According to a report in the U.K. Mail on Sunday, a rapidly expanding ice sheet in the Arctic has definitively refuted the computer models used by advocates of the theory of man-made climate change. But the latest facts regarding “global cooling” have done little to cool the ardor of the theory’s advocates. And, in the assessment of some critics of the theory of global warming, the theory’s advocates would rather resort to ad hominem attacks than face the facts.
The report from the Mail presents a picture of a theory that has now been refuted on the basis of observation. As David Rose writes:
A chilly Arctic summer has left nearly a million more square miles of ocean covered with ice than at the same time last year — an increase of 60 per cent.
The rebound from 2012’s record low comes six years after the BBC reported that global warming would leave the Arctic ice-free in summer by 2013.
Instead, days before the annual autumn re-freeze is due to begin, an unbroken ice sheet more than half the size of Europe already stretches from the Canadian islands to Russia’s northern shores.
The BBC report that Rose references was a December 12, 2007 article which proclaimed, “Arctic summers ice-free ‘by 2013.’” It continued:
Professor Wieslaw Maslowski told an American Geophysical Union meeting that previous projections had underestimated the processes now driving ice loss.
Summer melting this year reduced the ice cover to 4.13 million sq km, the smallest ever extent in modern times.
Remarkably, this stunning low point was not even incorporated into the model runs of Professor Maslowski and his team, which used data sets from 1979 to 2004 to constrain their future projections.
“Our projection of 2013 for the removal of ice in summer is not accounting for the last two minima, in 2005 and 2007,” the researcher from the Naval Postgraduate School, Monterey, California, explained to the BBC.
“So given that fact, you can argue that may be our projection of 2013 is already too conservative.”
It could be argued that 2007 was a low point for the long-term credibility of reporting on the theory of global warming. It was, after all, the year that former Vice President Al Gore and the Intergovernmental Panel on Climate Change (IPCC) shared the Nobel Peace Prize, and Gore declared: “The climate crisis is not a political issue; it is a moral and spiritual challenge to all of humanity.”
When the “Climategate” scandal broke in November 2009, the global-warming theory suffered a public relations backlash from which it has never fully recovered. The latest data of the growth of the Arctic ice sheet may not have the emotional impact of the photos of polar bears standing vigil on dwindling chunks of ice that accompanied hundreds of articles a few years ago reporting on the retreat of the Arctic ice, but the facts continue to accumulate that cast doubt on the credibility of the theory that was pushed alongside the photos.

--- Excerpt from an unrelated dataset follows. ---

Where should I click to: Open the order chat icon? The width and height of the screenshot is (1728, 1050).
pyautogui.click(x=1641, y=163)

As Rose explained in his most recent article, the extensive growth this year in the Arctic ice is consistent with expectations published in The Mail on Sunday earlier this year:
The disclosure comes 11 months after The Mail on Sunday triggered intense political and scientific debate by revealing that global warming has “paused” since the beginning of 1997 — an event that the computer models used by climate experts failed to predict.
In March, this newspaper further revealed that temperatures are about to drop below the level that the models forecast with “90 per cent certainty.”

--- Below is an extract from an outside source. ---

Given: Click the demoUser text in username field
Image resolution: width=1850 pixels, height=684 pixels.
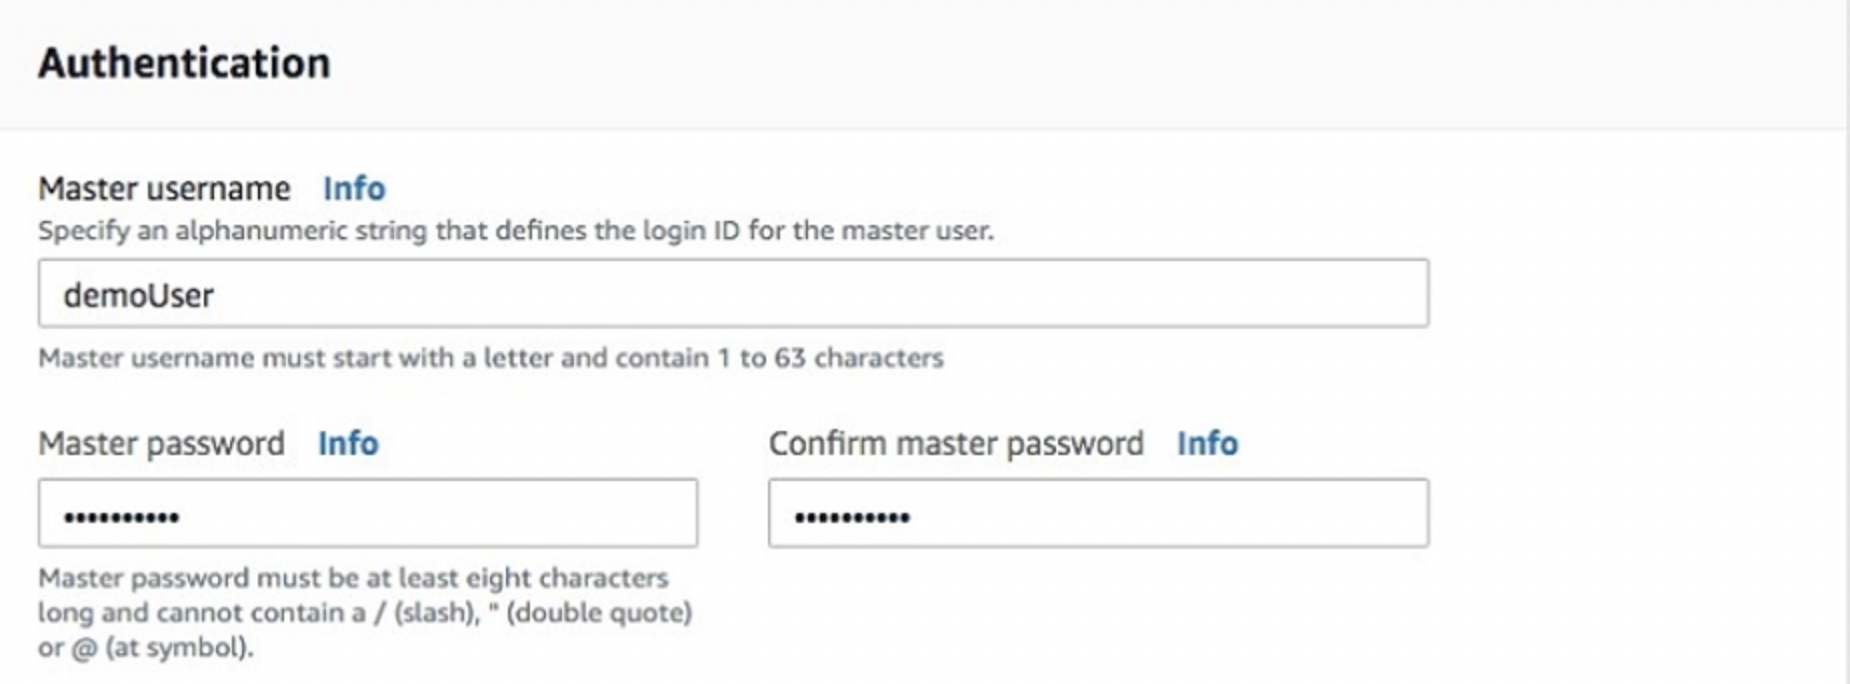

The pause — which has now been accepted as real by every major climate research centre — is important, because the models’ predictions of ever-increasing global temperatures have made many of the world’s economies divert billions of pounds into “green” measures to counter climate change.
Those predictions now appear gravely flawed.

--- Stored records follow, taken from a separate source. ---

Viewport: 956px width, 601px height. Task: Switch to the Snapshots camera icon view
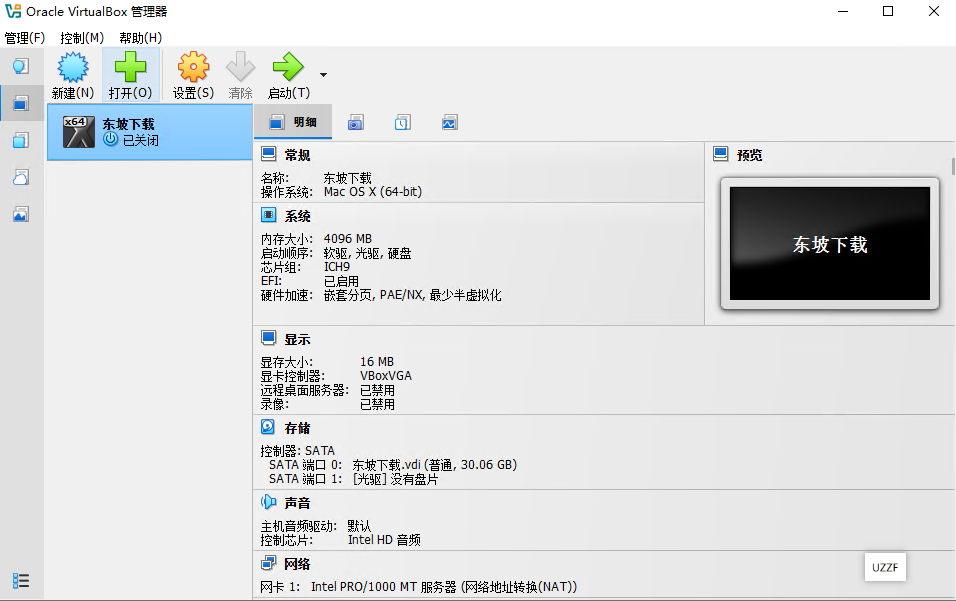point(355,121)
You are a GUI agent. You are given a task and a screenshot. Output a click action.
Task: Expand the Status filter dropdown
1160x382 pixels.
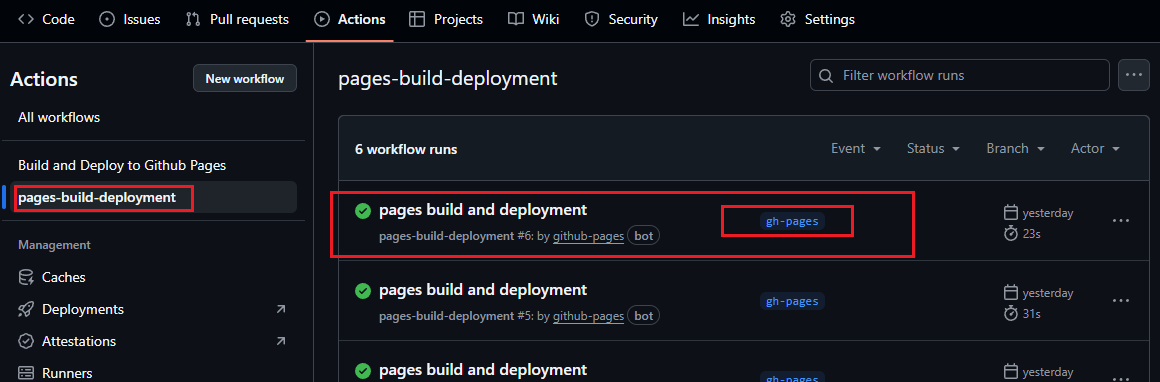pyautogui.click(x=933, y=149)
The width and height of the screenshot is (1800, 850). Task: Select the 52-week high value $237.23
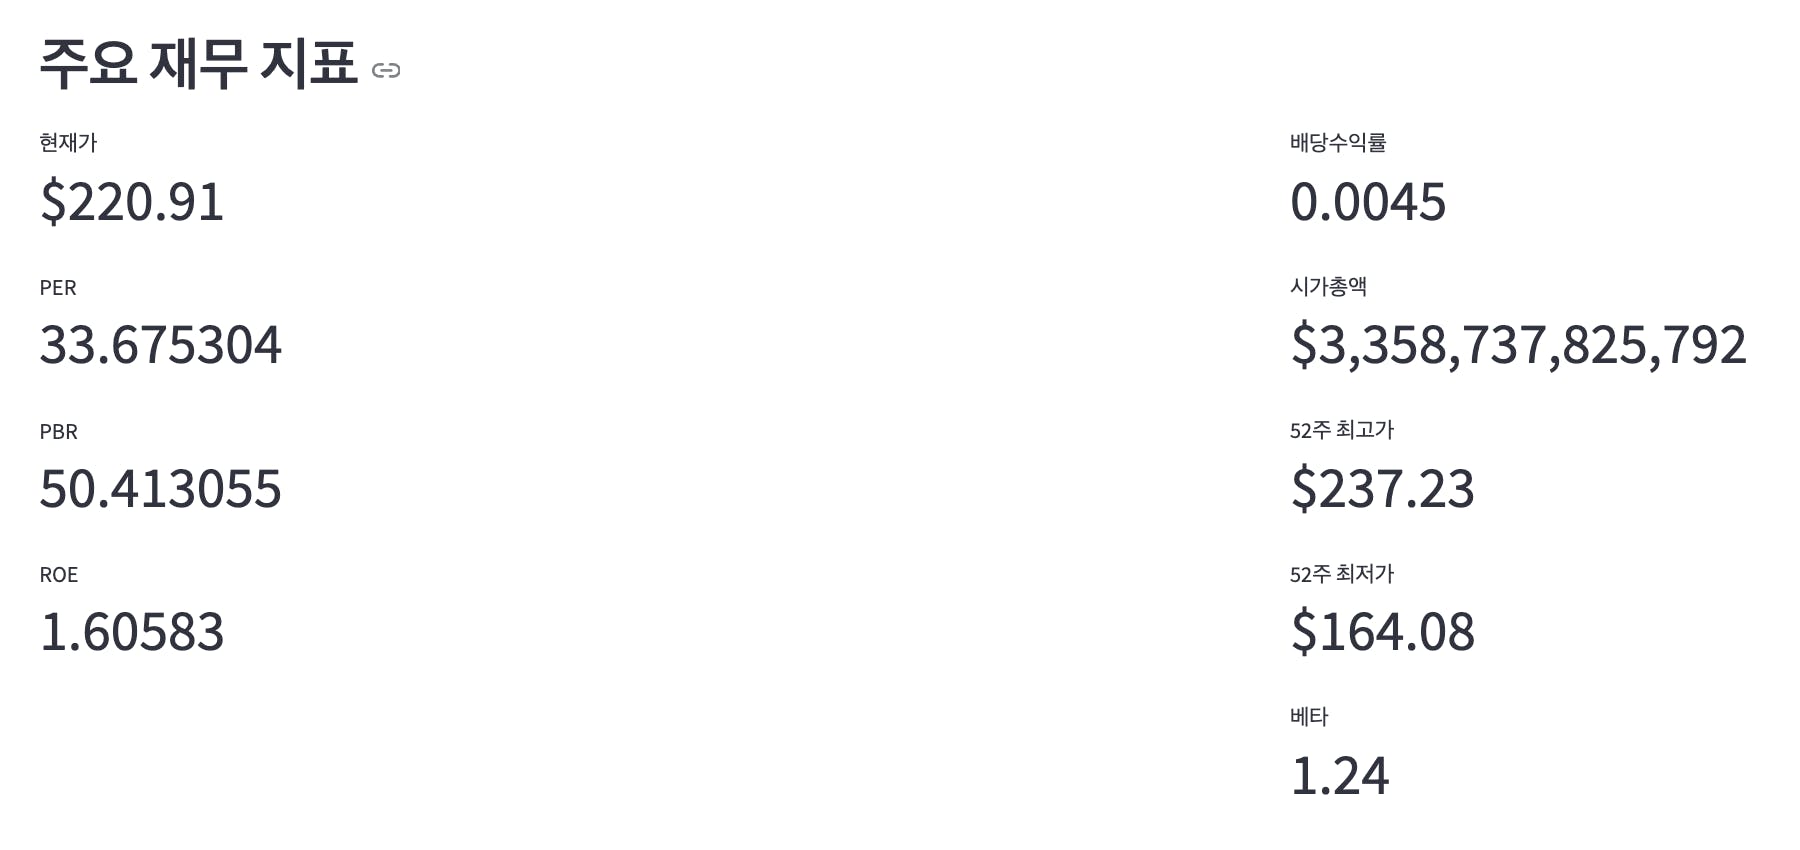(1383, 489)
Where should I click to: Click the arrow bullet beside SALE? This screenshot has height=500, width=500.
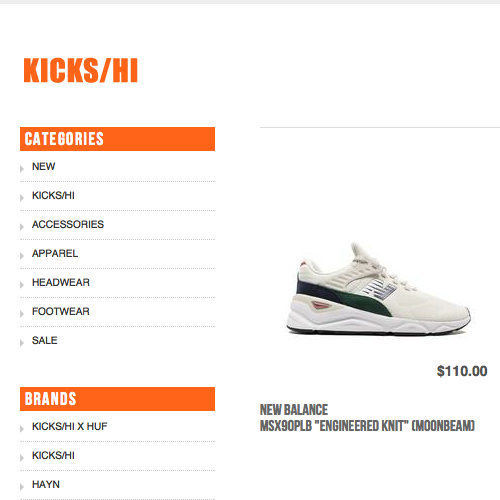click(x=22, y=343)
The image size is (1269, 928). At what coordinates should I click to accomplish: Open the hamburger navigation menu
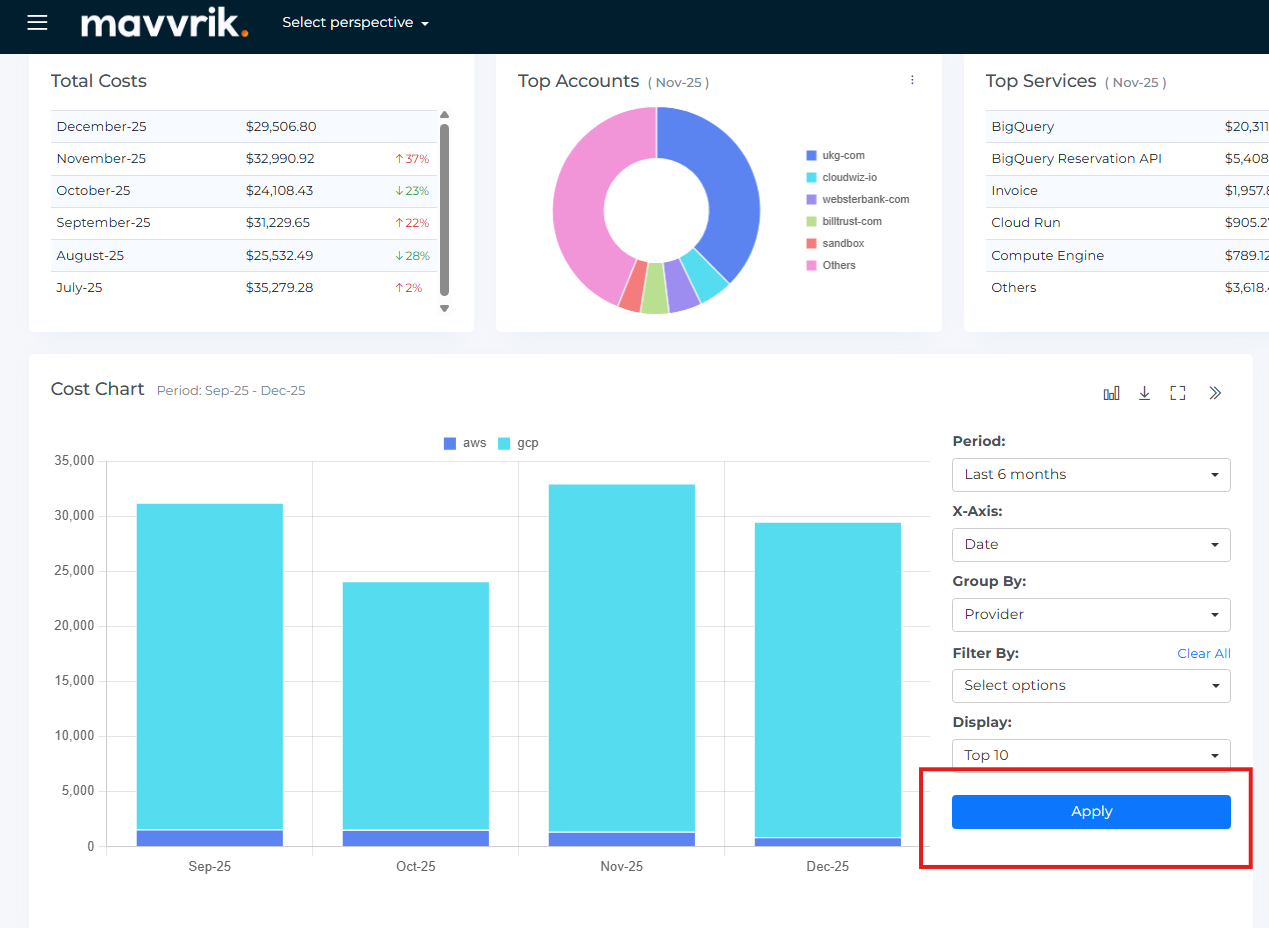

Although the new data should, at the very least, be a cause for measured reconsideration of both the global-warming theory, and the computer models that purportedly support that theory, such a reconsideration will have to wait for the attacks on Rose (and other critics) to die down. For example, Phil Plait came out swinging in an article for Slate.com:
When I heard that the Mail on Sunday ran a climate change article over the weekend, I knew it would be bad. But when I clicked the link and saw it was written by David Rose, I braced myself for the worst.
Man, sometimes I hate being right.
Rose is a guy who denies climate change in the way creationists deny evolution, and flat-Earthers deny the Earth is, well, not flat. That is to say, with claims so ridiculously wrong it’s charitable to call them “ridiculously wrong.”
Plait’s attack was hardly an isolated event. While Nuccitelli’s article for The Guardian was a little less blunt, the attack was just as sweeping:
When it comes to climate science reporting, the Mail on Sunday and Telegraph are only reliable in the sense that you can rely on them to usually get the science wrong. This weekend’s Arctic sea ice articles from David Rose of the Mail and Hayley Dixon at the Telegraph unfortunately fit that pattern.
Both Plait’s and Nuccitelli’s articles do attempt to counter the information presented by the Mail on Sunday, and elsewhere the increasingly shrill tone that has been emitted by advocates of the climate-change theory in the aftermath of “Climategate” shows little sign of moderating.
Rose’s story broke just as NASA was attempting to blame the industrial revolution for changes in European glaciers during the 19th century. Even as evidence continues to mount that fundamentally challenges the entire theory of man-made climate change, the theory’s advocates seem bent on converting it into the climatological equivalent of a “theory of everything.”